> TASK TO COMPLETE
Reproduce every one of the entries below word for word, leaving out the pictures.

> STORED RECORDS
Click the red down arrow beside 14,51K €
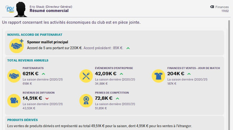 pyautogui.click(x=47, y=98)
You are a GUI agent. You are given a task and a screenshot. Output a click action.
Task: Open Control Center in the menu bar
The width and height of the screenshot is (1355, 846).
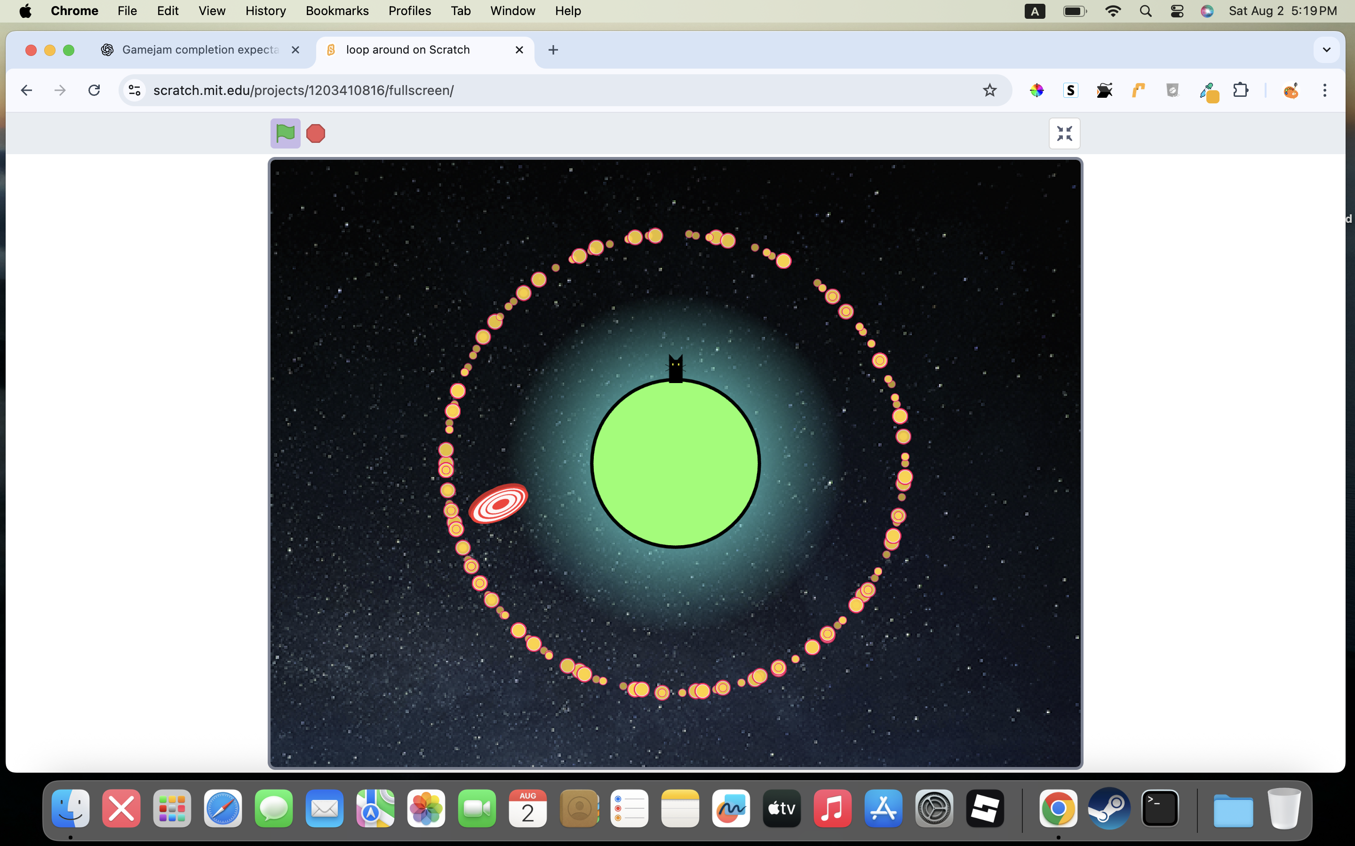coord(1176,11)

> EXERCISE OUTPUT
Click the red down arrow beside 14,51K €
 pyautogui.click(x=47, y=98)
You are a GUI agent. You are given a task and a screenshot. Output a click action.
Task: Open Control Center in the menu bar
The width and height of the screenshot is (1355, 846).
coord(1176,11)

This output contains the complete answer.